Julia version/CUDA compatibility with Quadro K4100 compute capbility of 3

Hi,
I’m really struggling to find a compatible combination of versions: nVidia TK, Julia, CUDA.jl to execute a simple linear shift and add (see fct below) to efficiently run on my old Quadro K4100m GPU with compute capability of 3.

julia> versioninfo()
Julia Version 1.5.4
Commit 69fcb5745b (2021-03-11 19:13 UTC)
Platform Info:
  OS: Linux (x86_64-pc-linux-gnu)
  CPU: Intel(R) Core(TM) i7-4940MX CPU @ 3.10GHz
  WORD_SIZE: 64
  LIBM: libopenlibm
  LLVM: libLLVM-9.0.1 (ORCJIT, haswell)
Environment:
  JULIA_NUM_THREADS = 4

julia> CUDA.device()
CuDevice(0): Quadro K4100M
function saad(Sd::CuArray{T}, Id::CuArray{T}, d::Int) where {T<:UInt16}
    Sd[1+d:end] .+= Id[1:end-d]
end

Found TK 10.1 w driver 418 is the latest for compute capability 3
Currently running Julia 1.5.4 CUDA@v1.3.3
GPU runs 100% but perf are less than similar code using a single thread loop on CPU.
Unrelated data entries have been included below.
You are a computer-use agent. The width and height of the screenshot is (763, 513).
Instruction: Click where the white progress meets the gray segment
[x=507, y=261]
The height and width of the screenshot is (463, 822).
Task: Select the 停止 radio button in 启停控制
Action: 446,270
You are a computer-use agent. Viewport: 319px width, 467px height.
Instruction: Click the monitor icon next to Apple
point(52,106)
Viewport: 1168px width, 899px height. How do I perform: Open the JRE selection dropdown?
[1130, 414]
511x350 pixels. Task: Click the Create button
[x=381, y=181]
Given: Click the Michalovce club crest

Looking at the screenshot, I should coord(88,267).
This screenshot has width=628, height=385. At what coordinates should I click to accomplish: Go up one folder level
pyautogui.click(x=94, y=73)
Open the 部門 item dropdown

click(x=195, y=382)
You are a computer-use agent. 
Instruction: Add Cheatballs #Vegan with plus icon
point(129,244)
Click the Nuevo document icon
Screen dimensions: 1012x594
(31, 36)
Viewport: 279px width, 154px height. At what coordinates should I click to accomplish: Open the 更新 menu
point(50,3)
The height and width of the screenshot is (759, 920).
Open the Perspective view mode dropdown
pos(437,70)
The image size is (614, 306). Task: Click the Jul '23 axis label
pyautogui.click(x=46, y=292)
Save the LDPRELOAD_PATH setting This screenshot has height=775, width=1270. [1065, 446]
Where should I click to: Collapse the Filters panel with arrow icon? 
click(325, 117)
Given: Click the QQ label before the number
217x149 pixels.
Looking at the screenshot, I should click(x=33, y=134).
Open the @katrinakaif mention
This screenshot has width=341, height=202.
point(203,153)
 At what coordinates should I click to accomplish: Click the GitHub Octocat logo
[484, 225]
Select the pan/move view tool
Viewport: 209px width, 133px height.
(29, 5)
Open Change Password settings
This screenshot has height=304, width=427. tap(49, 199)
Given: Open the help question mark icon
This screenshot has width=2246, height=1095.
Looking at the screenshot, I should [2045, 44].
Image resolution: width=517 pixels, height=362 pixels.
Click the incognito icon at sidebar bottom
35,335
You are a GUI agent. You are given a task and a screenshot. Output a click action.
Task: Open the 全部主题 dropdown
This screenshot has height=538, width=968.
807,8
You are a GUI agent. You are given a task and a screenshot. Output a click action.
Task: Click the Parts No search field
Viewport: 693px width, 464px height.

function saa(S::Array{T}, I::Array{T}, d::Int) where {T<:UInt16}
    n = length(S)
    for i=1+d:n
        @inbounds S[i] += I[i-d]
    end
end

I suspect broadcast and thread usage is not optimal on GPU ?
So far cannot find any compatibility doc to combine Julia and CUDA version to optimally use this old GPU.

Thanks for your guidance
The following are my test data

using BenchmarkTools
n = 60 * 10^6
S = zeros(UInt16, n)
Sd = CuArray(S)
I = rand(UInt16.(1:9), n)
Id = CuArray(I)
d = 1
iter = 720

You’re broadcasting a much too simple operation, and the GPU needs some arithmetic complexity to hide the latency of memory operations.